▽

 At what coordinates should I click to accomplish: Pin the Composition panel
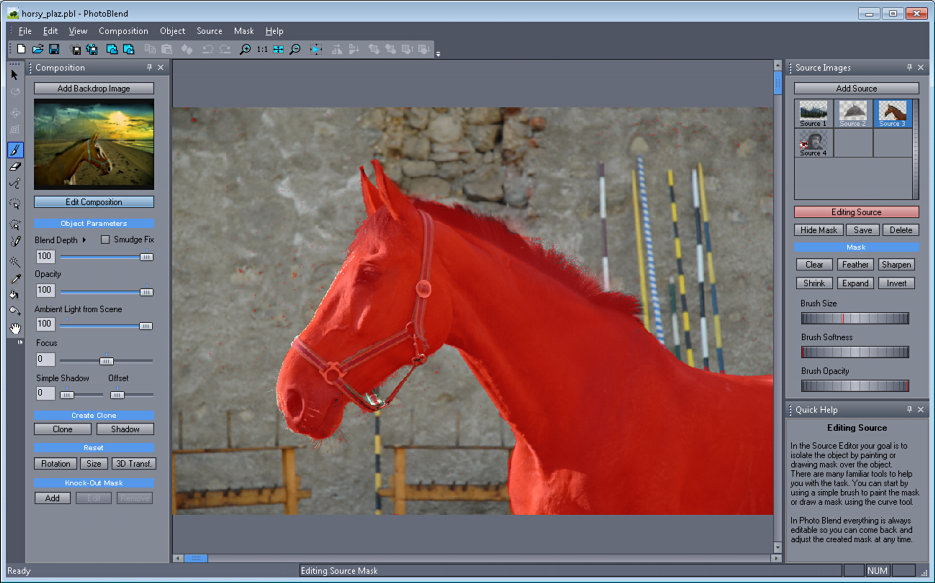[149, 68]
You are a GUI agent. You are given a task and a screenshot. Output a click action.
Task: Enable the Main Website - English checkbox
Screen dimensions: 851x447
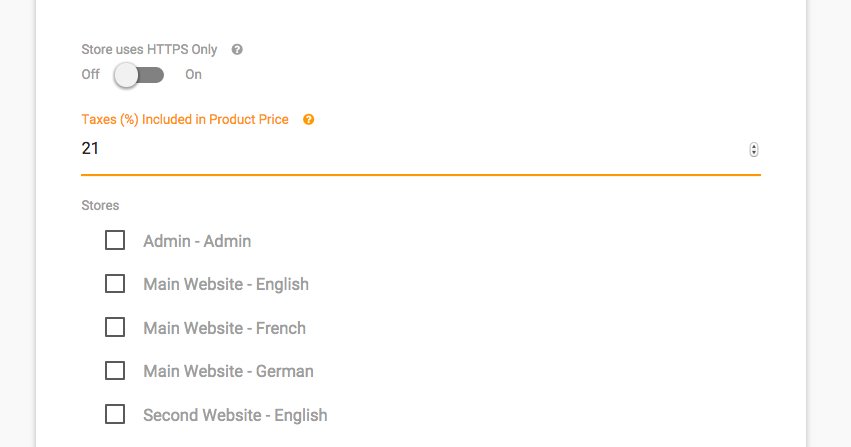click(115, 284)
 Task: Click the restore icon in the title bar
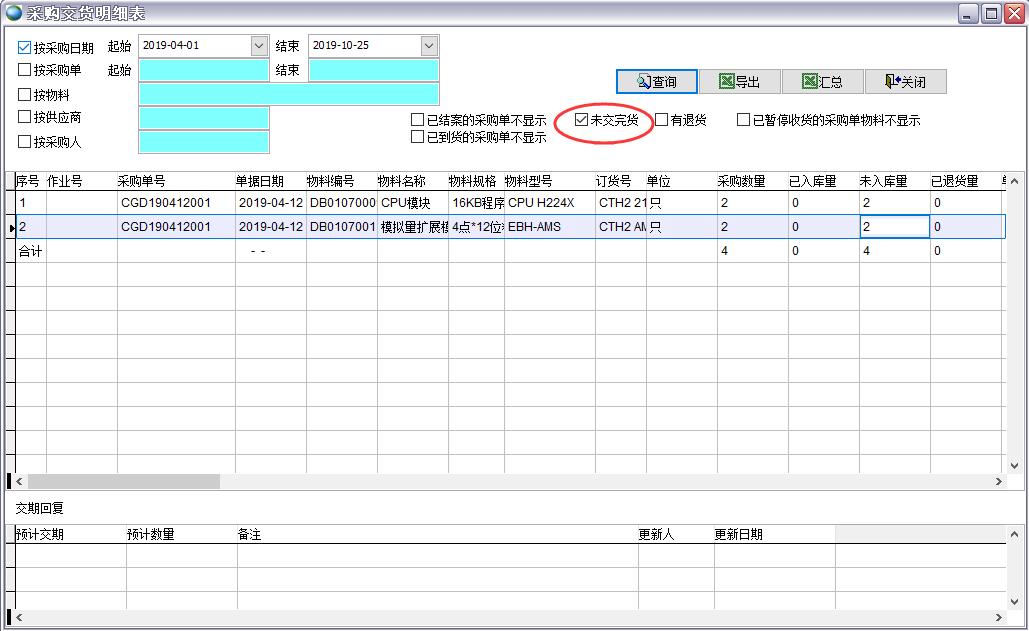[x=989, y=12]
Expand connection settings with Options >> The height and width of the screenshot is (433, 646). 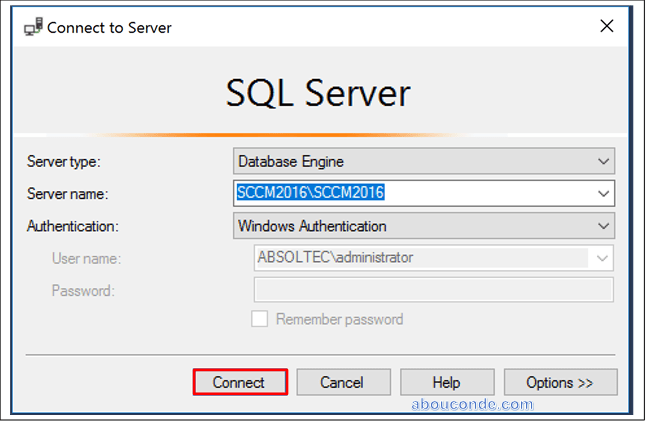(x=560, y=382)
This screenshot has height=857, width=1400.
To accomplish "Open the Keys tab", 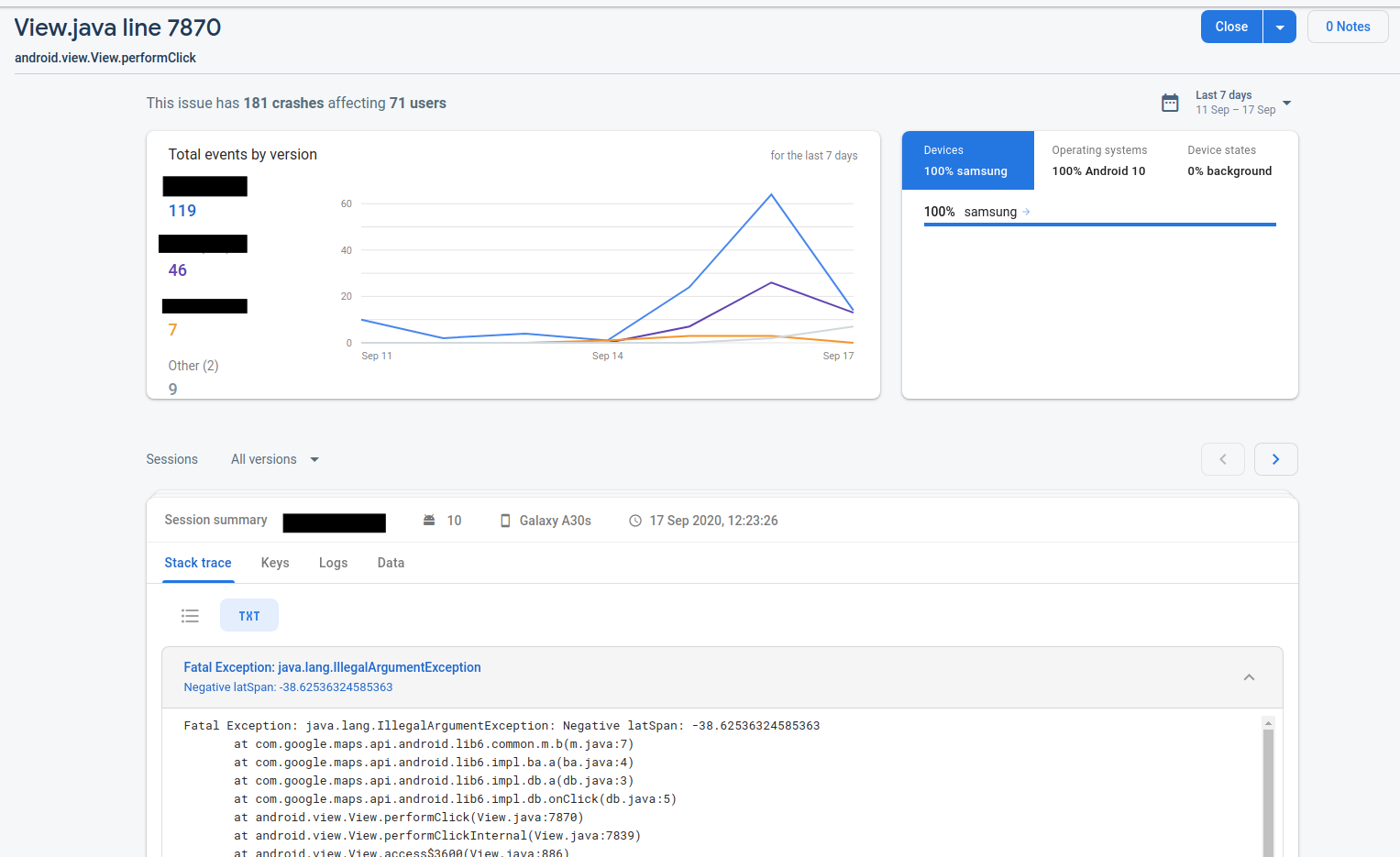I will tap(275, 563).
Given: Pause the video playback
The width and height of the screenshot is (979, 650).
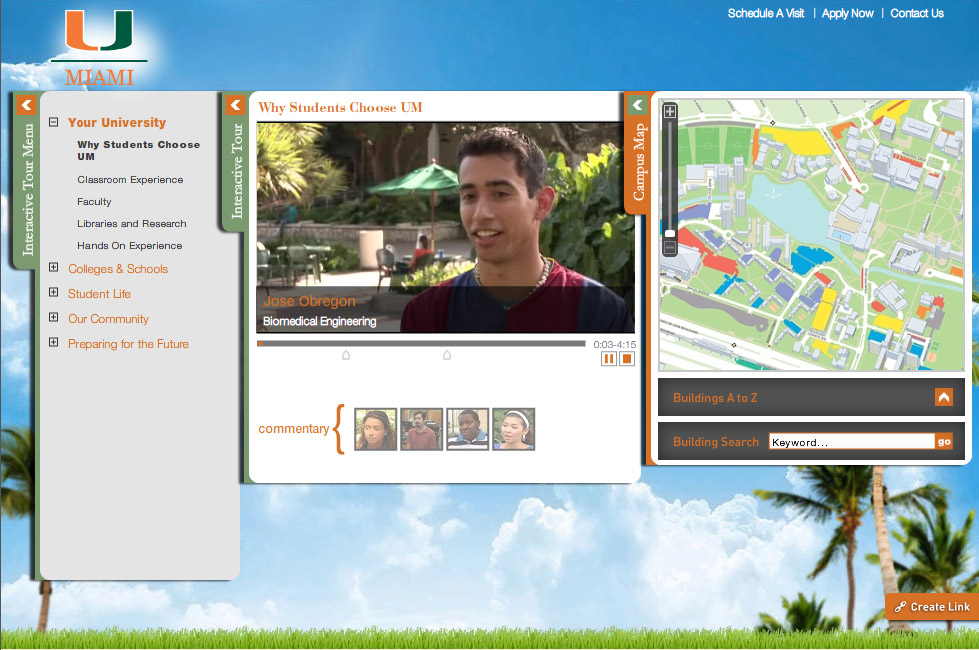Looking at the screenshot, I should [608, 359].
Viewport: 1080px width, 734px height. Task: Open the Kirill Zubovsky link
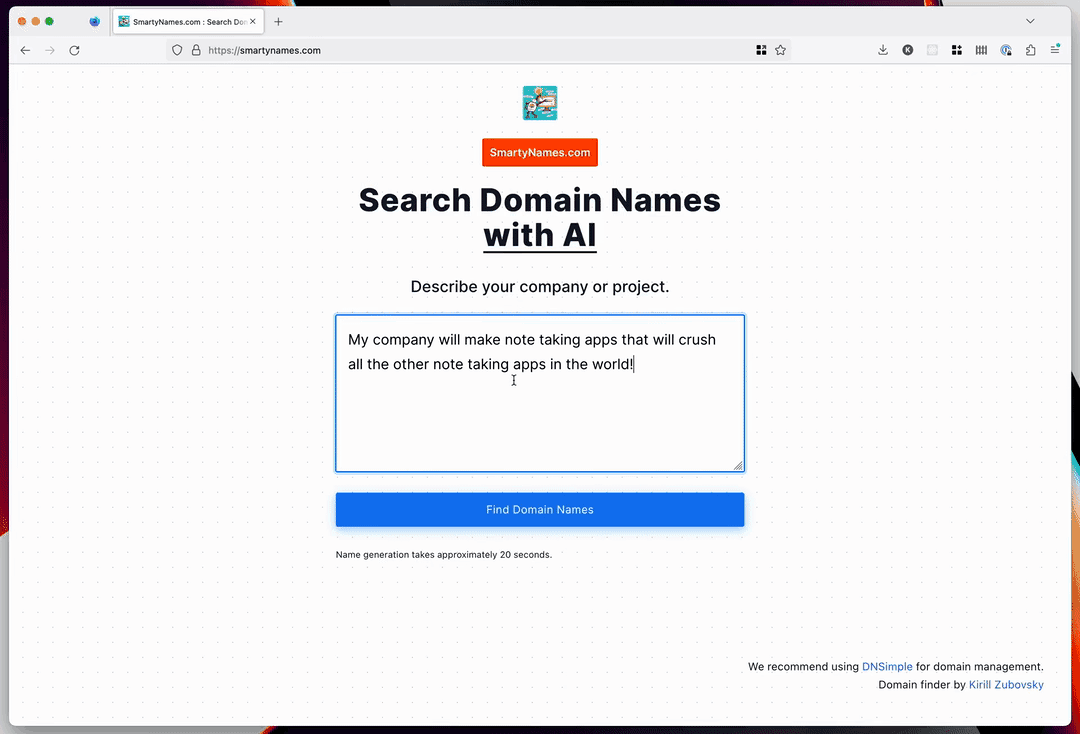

△

To do ▸ Pictures excluded, write out exactly and only the lines of the material from the one containing "The width and" up to and including the last line.

Written response ▸
The width and height of the screenshot is (979, 650).
Looking at the screenshot, I should [608, 359].
Viewport: 1080px width, 734px height. Task: Open the Kirill Zubovsky link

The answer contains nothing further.